_TASK TO COMPLETE_
For the material below, output exactly the span from the line with "in the masthead" to the line with "has height=894, width=1696.", including both, and nothing besides.

_AVAILABLE DATA_

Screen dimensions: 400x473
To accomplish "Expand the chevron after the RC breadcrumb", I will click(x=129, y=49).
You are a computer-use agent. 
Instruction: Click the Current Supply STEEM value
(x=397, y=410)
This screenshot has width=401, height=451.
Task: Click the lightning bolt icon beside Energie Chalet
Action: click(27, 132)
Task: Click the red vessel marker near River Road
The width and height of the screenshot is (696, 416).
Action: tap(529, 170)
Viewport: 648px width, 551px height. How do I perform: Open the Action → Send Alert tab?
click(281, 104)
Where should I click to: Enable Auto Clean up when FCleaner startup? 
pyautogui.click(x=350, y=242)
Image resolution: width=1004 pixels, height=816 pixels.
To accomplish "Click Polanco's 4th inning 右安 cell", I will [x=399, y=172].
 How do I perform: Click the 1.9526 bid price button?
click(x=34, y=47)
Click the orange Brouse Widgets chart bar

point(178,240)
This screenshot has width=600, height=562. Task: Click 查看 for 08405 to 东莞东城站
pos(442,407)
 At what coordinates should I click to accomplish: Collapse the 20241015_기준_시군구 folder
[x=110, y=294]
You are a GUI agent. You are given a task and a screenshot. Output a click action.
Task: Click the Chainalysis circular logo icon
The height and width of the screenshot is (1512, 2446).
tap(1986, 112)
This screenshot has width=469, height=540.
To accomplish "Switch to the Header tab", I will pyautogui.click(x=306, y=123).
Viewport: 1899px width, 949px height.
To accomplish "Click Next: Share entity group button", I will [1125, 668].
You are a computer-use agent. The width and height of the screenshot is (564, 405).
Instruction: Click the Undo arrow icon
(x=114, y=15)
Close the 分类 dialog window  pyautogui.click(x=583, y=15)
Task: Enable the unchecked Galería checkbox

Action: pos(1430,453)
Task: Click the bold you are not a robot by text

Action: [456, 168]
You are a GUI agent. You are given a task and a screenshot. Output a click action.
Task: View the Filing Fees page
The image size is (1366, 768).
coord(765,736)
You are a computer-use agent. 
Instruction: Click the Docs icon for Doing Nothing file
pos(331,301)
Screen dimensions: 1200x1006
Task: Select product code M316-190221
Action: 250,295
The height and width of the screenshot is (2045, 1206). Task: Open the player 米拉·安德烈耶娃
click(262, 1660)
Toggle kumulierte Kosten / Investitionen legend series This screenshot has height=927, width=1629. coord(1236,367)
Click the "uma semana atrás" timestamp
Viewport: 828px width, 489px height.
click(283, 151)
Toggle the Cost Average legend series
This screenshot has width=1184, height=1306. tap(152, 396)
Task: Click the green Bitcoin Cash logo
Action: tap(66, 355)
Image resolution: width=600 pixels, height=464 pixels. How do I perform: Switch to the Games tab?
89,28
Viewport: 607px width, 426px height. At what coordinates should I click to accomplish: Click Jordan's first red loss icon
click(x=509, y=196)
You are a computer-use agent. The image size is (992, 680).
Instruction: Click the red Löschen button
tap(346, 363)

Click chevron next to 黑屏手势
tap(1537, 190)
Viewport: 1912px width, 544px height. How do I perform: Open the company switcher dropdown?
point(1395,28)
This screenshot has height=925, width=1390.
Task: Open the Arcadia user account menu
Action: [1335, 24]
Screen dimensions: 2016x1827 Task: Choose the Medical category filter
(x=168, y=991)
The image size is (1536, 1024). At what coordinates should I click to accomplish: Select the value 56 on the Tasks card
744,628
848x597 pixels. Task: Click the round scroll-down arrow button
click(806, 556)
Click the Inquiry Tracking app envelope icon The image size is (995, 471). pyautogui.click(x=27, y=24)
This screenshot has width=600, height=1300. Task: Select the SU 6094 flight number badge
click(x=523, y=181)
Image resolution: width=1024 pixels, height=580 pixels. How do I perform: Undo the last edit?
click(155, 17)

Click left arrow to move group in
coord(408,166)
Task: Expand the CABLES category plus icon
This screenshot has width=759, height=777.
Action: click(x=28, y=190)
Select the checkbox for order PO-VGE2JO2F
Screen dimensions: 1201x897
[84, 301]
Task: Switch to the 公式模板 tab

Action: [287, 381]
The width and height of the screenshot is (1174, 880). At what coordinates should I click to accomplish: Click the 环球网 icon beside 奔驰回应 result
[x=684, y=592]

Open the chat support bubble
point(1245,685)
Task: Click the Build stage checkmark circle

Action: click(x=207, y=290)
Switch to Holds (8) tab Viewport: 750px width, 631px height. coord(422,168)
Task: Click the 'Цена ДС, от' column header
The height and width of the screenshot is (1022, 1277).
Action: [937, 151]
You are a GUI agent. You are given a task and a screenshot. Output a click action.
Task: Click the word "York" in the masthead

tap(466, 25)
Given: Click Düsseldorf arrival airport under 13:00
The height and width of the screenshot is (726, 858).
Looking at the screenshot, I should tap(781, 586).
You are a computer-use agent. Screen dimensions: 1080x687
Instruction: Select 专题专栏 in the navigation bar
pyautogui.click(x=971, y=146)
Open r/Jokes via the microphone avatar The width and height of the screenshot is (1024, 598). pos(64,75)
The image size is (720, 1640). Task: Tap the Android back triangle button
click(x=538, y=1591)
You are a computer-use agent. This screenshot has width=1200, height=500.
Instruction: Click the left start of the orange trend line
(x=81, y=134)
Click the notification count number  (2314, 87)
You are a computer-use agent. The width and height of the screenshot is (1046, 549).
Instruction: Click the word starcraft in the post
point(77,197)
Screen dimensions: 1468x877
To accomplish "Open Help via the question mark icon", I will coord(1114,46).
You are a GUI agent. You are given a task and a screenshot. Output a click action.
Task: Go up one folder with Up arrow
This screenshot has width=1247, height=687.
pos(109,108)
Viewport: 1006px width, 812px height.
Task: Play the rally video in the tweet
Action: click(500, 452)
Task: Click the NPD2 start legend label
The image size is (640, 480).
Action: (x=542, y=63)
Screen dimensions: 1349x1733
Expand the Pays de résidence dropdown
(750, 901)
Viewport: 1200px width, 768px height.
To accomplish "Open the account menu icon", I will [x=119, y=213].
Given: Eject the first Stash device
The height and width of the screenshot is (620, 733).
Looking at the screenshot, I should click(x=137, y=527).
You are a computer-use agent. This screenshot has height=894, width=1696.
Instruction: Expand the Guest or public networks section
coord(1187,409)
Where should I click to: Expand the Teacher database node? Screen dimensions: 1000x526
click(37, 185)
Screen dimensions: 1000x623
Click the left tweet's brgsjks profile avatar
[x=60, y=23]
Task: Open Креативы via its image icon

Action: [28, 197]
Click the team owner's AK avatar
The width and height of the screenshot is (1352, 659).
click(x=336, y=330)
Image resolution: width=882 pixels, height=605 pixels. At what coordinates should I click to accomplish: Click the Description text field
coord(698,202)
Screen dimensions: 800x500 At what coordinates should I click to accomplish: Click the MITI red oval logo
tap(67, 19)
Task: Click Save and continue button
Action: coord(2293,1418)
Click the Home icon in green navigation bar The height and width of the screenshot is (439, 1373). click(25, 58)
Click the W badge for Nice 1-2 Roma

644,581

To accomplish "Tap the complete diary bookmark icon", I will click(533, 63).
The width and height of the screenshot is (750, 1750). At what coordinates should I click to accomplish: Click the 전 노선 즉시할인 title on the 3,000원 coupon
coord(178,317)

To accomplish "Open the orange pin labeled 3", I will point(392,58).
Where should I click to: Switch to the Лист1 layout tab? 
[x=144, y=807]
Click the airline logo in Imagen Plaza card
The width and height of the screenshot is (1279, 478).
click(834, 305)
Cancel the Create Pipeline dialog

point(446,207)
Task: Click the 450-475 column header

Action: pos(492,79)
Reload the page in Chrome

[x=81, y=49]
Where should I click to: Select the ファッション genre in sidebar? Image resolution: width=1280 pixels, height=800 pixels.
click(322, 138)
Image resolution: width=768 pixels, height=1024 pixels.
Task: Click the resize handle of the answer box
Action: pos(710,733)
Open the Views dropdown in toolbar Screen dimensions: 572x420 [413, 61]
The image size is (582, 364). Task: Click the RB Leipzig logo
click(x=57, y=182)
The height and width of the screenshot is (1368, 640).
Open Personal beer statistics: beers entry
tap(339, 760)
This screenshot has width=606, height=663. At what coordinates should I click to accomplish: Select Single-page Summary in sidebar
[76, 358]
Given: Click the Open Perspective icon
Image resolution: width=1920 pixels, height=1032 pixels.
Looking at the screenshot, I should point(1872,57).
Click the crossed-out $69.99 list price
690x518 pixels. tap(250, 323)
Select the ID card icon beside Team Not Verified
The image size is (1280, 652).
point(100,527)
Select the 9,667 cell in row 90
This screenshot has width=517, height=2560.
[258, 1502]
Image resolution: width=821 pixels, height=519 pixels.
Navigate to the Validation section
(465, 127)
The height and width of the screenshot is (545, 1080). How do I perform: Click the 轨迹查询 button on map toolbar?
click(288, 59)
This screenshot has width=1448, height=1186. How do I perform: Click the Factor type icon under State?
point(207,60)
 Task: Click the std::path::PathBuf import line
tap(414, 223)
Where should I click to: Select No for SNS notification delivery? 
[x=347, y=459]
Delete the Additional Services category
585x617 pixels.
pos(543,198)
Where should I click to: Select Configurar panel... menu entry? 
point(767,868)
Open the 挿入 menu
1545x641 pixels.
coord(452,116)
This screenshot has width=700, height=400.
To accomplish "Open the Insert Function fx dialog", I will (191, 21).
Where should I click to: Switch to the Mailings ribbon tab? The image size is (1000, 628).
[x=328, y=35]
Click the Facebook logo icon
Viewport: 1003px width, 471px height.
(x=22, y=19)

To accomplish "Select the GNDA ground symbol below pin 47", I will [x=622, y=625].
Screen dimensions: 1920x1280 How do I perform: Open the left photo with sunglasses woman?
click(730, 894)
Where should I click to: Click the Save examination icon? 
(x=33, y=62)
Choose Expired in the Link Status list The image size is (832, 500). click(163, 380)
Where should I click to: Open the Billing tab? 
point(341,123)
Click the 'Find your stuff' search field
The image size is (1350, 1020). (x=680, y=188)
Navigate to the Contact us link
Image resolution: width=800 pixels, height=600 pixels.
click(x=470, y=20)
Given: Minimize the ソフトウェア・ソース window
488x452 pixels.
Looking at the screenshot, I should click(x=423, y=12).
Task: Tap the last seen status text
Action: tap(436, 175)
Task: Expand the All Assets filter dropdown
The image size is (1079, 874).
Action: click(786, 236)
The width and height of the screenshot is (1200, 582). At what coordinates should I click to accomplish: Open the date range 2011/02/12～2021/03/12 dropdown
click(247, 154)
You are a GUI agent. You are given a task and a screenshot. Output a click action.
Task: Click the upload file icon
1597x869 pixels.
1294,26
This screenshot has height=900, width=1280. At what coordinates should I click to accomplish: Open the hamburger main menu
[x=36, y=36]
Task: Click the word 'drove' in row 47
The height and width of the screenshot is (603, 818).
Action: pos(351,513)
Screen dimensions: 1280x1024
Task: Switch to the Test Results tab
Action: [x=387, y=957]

_REPLY TO THE EXERCISE_
Task: Click the word "York" in the masthead

tap(466, 25)
Given: Click Düsseldorf arrival airport under 13:00
The height and width of the screenshot is (726, 858).
Looking at the screenshot, I should tap(781, 586).
You are a computer-use agent. Screen dimensions: 1080x687
Instruction: Select 专题专栏 in the navigation bar
pyautogui.click(x=971, y=146)
Open r/Jokes via the microphone avatar The width and height of the screenshot is (1024, 598). pos(64,75)
The image size is (720, 1640). Task: Tap the Android back triangle button
click(x=538, y=1591)
You are a computer-use agent. This screenshot has width=1200, height=500.
Instruction: Click the left start of the orange trend line
(x=81, y=134)
Click the notification count number  (2314, 87)
You are a computer-use agent. The width and height of the screenshot is (1046, 549).
Instruction: Click the word starcraft in the post
point(77,197)
Screen dimensions: 1468x877
To accomplish "Open Help via the question mark icon", I will coord(1114,46).
You are a GUI agent. You are given a task and a screenshot. Output a click action.
Task: Go up one folder with Up arrow
This screenshot has width=1247, height=687.
pos(109,108)
Viewport: 1006px width, 812px height.
Task: Play the rally video in the tweet
Action: click(500, 452)
Task: Click the NPD2 start legend label
The image size is (640, 480).
Action: (x=542, y=63)
Screen dimensions: 1349x1733
Expand the Pays de résidence dropdown
(750, 901)
Viewport: 1200px width, 768px height.
To accomplish "Open the account menu icon", I will [x=119, y=213].
Given: Eject the first Stash device
The height and width of the screenshot is (620, 733).
Looking at the screenshot, I should click(x=137, y=527).
You are a computer-use agent. This screenshot has height=894, width=1696.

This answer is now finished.